## BEGIN LISTING

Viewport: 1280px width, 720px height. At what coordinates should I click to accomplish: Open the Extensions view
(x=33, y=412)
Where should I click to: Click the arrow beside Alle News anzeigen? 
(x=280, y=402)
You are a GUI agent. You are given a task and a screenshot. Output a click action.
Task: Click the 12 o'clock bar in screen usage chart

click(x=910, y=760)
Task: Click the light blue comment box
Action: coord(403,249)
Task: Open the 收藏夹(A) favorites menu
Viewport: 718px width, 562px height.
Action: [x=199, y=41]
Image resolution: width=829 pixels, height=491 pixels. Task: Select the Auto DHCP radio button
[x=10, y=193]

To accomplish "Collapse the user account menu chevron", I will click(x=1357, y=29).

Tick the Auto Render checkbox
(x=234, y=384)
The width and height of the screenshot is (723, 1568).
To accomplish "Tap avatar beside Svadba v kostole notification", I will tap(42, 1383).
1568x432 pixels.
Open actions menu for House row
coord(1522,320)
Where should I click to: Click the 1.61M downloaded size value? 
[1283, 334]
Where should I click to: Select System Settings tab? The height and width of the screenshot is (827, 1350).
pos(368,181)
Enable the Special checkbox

## END LISTING

EXERCISE TASK
Render every line of the items above as a Markdown table with the columns Row and Line, numbering the rows in order and omitting blank lines.

EXPECTED ANSWER
| Row | Line |
|---|---|
| 1 | Viewport: 1280px width, 720px height. At what coordinates should I click to accomplish: Open the Extensions view |
| 2 | (x=33, y=412) |
| 3 | Where should I click to: Click the arrow beside Alle News anzeigen?  |
| 4 | (x=280, y=402) |
| 5 | You are a GUI agent. You are given a task and a screenshot. Output a click action. |
| 6 | Task: Click the 12 o'clock bar in screen usage chart |
| 7 | click(x=910, y=760) |
| 8 | Task: Click the light blue comment box |
| 9 | Action: coord(403,249) |
| 10 | Task: Open the 收藏夹(A) favorites menu |
| 11 | Viewport: 718px width, 562px height. |
| 12 | Action: [x=199, y=41] |
| 13 | Image resolution: width=829 pixels, height=491 pixels. Task: Select the Auto DHCP radio button |
| 14 | [x=10, y=193] |
| 15 | To accomplish "Collapse the user account menu chevron", I will click(x=1357, y=29). |
| 16 | Tick the Auto Render checkbox |
| 17 | (x=234, y=384) |
| 18 | The width and height of the screenshot is (723, 1568). |
| 19 | To accomplish "Tap avatar beside Svadba v kostole notification", I will tap(42, 1383). |
| 20 | 1568x432 pixels. |
| 21 | Open actions menu for House row |
| 22 | coord(1522,320) |
| 23 | Where should I click to: Click the 1.61M downloaded size value?  |
| 24 | [1283, 334] |
| 25 | Where should I click to: Select System Settings tab? The height and width of the screenshot is (827, 1350). |
| 26 | pos(368,181) |
| 27 | Enable the Special checkbox |